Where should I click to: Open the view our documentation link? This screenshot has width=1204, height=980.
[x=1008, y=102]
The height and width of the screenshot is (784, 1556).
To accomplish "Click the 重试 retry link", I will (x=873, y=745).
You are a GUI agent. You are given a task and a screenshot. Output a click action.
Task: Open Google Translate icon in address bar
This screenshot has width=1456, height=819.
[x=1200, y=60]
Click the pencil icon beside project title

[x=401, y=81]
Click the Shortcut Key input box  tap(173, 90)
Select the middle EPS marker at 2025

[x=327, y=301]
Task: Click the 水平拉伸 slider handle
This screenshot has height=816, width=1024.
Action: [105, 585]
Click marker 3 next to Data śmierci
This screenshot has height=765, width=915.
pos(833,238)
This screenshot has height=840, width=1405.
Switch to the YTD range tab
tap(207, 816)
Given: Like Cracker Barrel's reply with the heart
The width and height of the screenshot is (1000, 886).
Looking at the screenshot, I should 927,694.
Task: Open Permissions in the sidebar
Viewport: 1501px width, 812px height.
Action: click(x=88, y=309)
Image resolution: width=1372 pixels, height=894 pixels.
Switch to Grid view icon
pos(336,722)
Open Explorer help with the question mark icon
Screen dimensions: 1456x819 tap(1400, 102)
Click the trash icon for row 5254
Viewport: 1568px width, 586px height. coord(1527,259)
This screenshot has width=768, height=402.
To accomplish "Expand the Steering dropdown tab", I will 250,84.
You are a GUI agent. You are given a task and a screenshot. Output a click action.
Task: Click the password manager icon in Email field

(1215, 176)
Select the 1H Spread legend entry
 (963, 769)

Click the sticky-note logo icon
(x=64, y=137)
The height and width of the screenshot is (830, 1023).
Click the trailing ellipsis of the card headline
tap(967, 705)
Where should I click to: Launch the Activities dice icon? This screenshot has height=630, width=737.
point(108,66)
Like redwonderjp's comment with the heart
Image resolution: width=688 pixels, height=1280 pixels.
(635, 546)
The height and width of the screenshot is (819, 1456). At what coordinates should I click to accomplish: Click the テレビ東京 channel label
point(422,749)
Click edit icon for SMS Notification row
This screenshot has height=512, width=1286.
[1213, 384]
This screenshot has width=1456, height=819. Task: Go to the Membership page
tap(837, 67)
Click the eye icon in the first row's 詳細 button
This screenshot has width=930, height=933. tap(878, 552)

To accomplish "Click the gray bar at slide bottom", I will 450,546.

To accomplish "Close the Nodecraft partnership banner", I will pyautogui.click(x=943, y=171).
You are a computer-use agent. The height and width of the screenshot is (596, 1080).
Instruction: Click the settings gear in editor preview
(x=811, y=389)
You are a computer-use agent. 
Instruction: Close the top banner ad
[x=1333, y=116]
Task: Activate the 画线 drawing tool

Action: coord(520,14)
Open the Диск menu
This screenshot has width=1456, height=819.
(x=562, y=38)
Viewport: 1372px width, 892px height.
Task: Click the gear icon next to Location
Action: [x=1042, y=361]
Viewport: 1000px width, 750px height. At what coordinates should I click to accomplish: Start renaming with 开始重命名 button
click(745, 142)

------

- **WHAT YOU WILL DO**:
From the data above, list each line that contains the word "with". Keep the lines in their original order.

- **COMPLETED TASK**:
Given: Like Cracker Barrel's reply with the heart
Open Explorer help with the question mark icon
Like redwonderjp's comment with the heart
Viewport: 1000px width, 750px height. At what coordinates should I click to accomplish: Start renaming with 开始重命名 button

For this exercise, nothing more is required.